Ve 2002 yılında, o zamana değin katıldığımız ilk ve tek turnuvamızdan 48 yıl sonra, 1993 Akdeniz Oyunları’nda Fransa’yı deviren altın jenarasyonun oluşturduğu Milli Takım, finallerde oynamaya hak kazanmıştı. Türkiye adeta futbolda altın çağını yaşıyordu. 1996’da ilk defa Avrupa Şampiyonası‘na gidilmiş, ardından UEFA ve Süper Kupa gelmiş, 2000 Avrupa Şampiyonası’nda gruptan çıkılmıştı. Tüm bu süre zarfında tek eksik vardı: bu başarıyı Dünya Kupası finallerine kalarak taçlandırmak. 48 yılın ardından finallere kalındığı için büyük bir mutluluk hakimdi. Bu bile başlı başına bir başarı sayılıyordu. Sabah erkenden ekran başına geçtik, okullar henüz yaz tatiline girmemişti ve mesai devam ediyordu(!). Hasan Şaş‘ın o enfes golüyle başlayan serüven, Ümit‘le, İlhan‘la devam etti ve Ronaldo‘nun golüyle bitti ve bize 3.’lük tesellisi kaldı. Teselli dediğime bakmayın, bu başarı bile Türkiye’de yerin yerinden oynaması için yeterliydi.

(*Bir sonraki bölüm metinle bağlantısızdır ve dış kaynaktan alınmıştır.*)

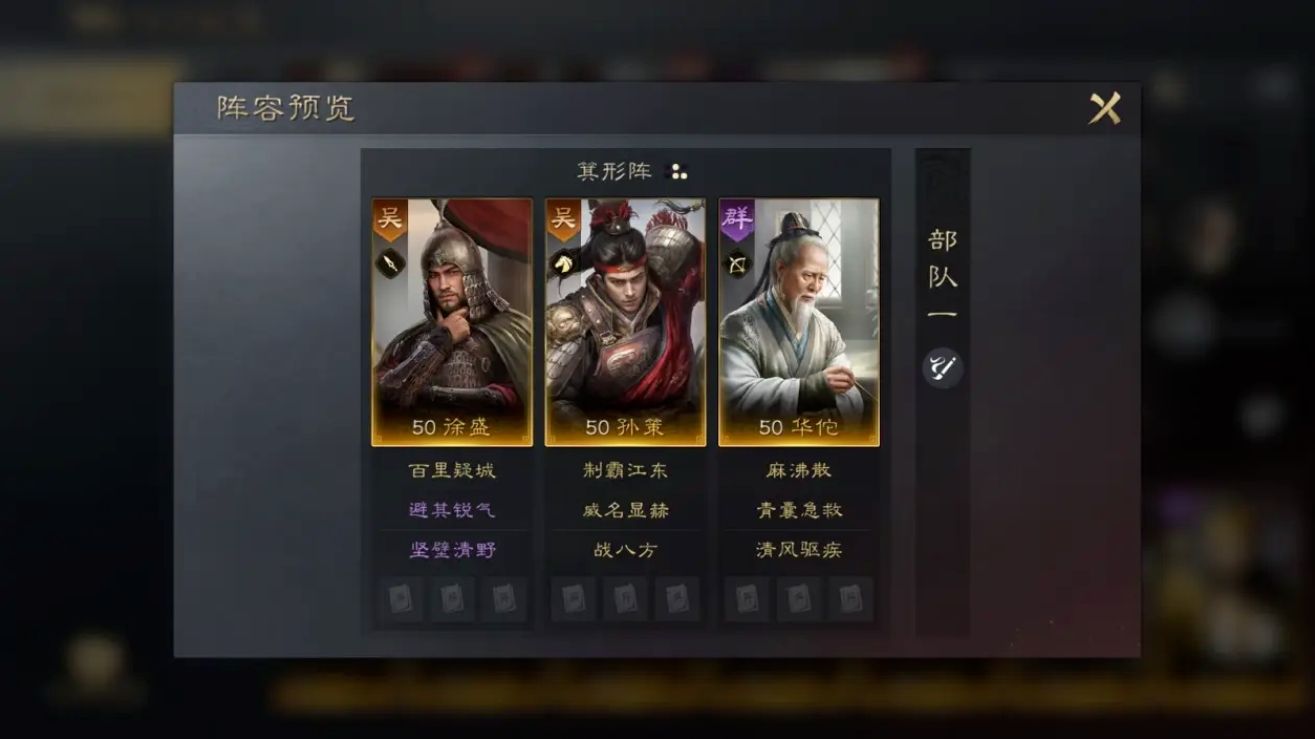The image size is (1315, 739).
Task: Select the 百里疑城 skill entry
Action: (x=453, y=469)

Çıtayı öyle bir yere koymuştu ki Şenol Güneş ve öğrencileri, artık tüm ülke yeni başarılar kazanacağımızdan adımız gibi emindik. Lakin işler umduğumuz gibi gitmedi. Sonraki üç şampiyonayı kaçırdık, her seferinde üzgündük, kızgındık. Aslında çok hak etmiştik, yeniden yapılanma sürecindeydik ve gelecek sefer böyle olmayacaktı. Ama o gelecek sefer bir türlü gelmedi, gelemedi.